Digimon, Pokémon, Dragon Ball, Sakura Card Captors e Hamtaro são alguns dos animes que conquistaram o público infantil e jovem brasileiro. Para Maria Luiza Grantaine, a forma de transmissão foi um impulsionador. “Por três décadas – 80, 90 e 2000 – a dublagem também aproximou muito essas obras do público brasileiro e para mim essa foi a grande fórmula do sucesso”, comenta. No entanto, as produções não têm mais tanto espaço e ficaram restritas à canais da TV por assinatura e aos serviços de streaming. Mas há a questão de acessibilidade, já que, como aponta Pedro Henrique Conceição, “a televisão paga ainda não é uma realidade para o grande público. A TV aberta ajuda a popularizar ideias e diversos tipos de produtos e produções. Na época de exibição de Naruto no SBT [em 2007], o anime virou febre no Brasil”.
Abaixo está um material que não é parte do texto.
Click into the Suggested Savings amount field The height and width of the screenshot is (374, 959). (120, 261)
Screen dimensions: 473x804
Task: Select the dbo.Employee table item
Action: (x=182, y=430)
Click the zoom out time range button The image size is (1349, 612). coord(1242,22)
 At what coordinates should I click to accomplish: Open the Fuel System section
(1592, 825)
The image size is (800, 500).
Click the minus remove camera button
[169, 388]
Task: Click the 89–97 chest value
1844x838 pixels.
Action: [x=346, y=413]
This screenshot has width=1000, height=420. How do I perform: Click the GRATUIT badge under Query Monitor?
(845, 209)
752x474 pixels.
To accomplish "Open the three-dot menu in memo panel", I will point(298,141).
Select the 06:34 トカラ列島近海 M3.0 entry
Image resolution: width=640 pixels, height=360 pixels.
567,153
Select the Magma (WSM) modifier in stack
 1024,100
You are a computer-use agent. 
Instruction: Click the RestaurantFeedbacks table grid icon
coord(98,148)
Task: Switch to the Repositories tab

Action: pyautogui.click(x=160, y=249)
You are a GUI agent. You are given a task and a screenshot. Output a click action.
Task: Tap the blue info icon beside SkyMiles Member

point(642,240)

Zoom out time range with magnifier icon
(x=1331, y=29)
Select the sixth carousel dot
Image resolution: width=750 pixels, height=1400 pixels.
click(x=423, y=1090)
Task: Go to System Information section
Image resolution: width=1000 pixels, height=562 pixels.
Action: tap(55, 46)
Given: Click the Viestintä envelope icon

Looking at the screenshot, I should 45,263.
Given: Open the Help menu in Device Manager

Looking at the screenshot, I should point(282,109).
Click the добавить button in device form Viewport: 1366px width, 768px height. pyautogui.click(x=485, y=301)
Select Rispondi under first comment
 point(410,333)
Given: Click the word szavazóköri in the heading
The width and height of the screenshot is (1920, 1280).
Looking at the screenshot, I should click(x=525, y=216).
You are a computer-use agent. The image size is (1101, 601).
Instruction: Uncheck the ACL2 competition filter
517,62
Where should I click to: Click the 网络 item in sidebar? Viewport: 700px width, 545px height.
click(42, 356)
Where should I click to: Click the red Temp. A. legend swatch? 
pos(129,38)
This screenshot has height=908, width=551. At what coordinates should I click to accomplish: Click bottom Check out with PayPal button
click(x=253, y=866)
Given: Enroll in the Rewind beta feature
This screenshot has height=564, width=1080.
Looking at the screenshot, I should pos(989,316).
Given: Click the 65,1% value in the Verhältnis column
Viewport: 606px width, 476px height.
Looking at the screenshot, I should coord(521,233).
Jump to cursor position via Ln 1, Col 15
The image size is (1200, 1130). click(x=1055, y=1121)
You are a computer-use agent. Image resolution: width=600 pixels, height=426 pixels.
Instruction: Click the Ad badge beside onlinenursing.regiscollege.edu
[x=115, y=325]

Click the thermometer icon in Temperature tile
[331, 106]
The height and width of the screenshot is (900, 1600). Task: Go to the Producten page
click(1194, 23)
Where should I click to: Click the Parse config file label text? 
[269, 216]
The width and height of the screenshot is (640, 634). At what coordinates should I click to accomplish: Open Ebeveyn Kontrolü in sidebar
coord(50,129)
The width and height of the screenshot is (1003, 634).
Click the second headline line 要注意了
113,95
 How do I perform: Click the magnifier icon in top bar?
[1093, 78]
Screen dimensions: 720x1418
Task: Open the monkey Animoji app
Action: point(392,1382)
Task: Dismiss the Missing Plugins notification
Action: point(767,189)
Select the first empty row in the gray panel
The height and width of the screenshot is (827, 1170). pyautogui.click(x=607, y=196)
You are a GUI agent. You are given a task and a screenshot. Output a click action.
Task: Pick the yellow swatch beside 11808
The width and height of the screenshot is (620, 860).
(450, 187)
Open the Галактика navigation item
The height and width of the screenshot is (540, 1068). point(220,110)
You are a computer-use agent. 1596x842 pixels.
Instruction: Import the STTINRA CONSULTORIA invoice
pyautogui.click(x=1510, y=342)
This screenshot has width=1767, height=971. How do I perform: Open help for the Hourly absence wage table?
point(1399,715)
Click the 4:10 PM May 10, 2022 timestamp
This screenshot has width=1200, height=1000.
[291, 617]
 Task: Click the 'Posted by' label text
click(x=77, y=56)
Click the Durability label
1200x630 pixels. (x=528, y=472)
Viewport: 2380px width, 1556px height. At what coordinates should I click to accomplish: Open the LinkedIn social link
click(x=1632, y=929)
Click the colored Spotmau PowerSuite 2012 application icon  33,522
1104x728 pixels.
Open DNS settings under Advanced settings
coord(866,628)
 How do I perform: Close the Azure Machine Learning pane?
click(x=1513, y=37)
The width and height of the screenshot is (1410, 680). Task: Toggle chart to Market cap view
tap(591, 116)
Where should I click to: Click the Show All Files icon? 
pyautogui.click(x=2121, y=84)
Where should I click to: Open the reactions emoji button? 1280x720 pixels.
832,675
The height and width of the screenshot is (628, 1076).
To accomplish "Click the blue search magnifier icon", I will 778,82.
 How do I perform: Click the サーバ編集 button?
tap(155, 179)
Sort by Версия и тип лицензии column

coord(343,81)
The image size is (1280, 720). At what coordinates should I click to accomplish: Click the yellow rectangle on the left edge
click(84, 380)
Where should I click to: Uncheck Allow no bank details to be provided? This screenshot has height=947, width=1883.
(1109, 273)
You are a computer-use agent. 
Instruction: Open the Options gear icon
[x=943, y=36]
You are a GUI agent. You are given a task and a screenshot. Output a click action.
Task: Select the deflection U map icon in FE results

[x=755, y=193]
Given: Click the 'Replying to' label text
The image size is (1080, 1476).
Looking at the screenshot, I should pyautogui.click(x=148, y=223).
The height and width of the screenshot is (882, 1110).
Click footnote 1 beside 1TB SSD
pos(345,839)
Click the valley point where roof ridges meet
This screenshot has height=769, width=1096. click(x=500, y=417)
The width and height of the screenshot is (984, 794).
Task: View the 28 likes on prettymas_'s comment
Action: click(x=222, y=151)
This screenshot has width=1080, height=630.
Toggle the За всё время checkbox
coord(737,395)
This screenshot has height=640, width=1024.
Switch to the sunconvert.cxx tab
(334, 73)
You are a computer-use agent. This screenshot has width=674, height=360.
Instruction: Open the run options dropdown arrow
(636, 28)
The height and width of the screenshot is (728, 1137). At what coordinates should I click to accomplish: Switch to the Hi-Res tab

No que diz respeito às empresas de streaming, além da Netflix, que possui 72 títulos no catálogo, a Crunchyroll é especializada em produtos asiáticos. Ela funciona no Brasil desde 2012 e transmite animes antigos e atuais, alguns de forma simultânea com o Japão, ao público brasileiro com legendas em português.

Esse cenário, apesar de positivo para os que já são fãs da cultura pop japonesa, dificulta a disseminação das produções e o interesse de novos públicos, incluindo os mais jovens. “A maioria das pessoas desse meio começou a assistir anime na TV, e mesmo com o fácil acesso à internet atualmente, no Brasil ela ainda não é tão acessível ao brasileiro médio, o que dificulta o consumo desse tipo de produção”, pontua Maria Luiza.

O Studio Ghibli foi fundado em 1985 e até o ano de 2014 produziu mais de 20 animes longa metragens. Ele foi criado pelos renomados diretores Isao Takahata e Hayao Miyazaki, que voltou de sua aposentadoria e está trabalhando em um novo filme previsto para 2020. O Stúdio Ghibli se diferenciou na qualidade, estética e histórias de suas animações. Abaixo você pode conferir alguns de seus maiores sucessos:

1988 - Meu Vizinho Totoro

Esse filme de Hayao Miyazaki conta a história de Mei, que descobre no quintal de sua nova casa a entrada para uma floresta mágica, onde vive Totoro, um espírito protetor. O longa ganhou seis prêmios no Japão e o personagem Totoro, inclusive, se tornou o logo do estúdio.

1988 - Túmulo dos Vagalumes

Isao Takahata dirigiu e roteirizou esse filme ao mesmo tempo que seu colega fez Totoro. Considerado como um dos melhores filmes de guerra já feitos, Túmulo dos Vagalumes, conta a história de duas crianças, Seita e Setsuko, tentando sobreviver sozinhas durante a Segunda Guerra Mundial no Japão.

1997 - Princesa Mononoke

Esse anime de Miyazaki acompanha um príncipe doente que, em sua jornada em busca da cura, se depara com Mononoke, uma humana que foi adotada por deuses-lobo. A garota é a líder de uma rebelião dos animais, deuses e espíritos contra os seres humanos, que exploram a natureza e os animais.

2001 - A Viagem de Chihiro

Um dos maiores sucessos do Studio Ghibli no ocidente, dirigido e escrito por Miyazaki, o filme conta a história de Chihiro, uma menina de dez anos, que no caminho de sua mudança com a família acaba perdida em um mundo sobrenatural. A trama ganhou o Oscar de Melhor Animação em 2003 e outros 33 prêmios.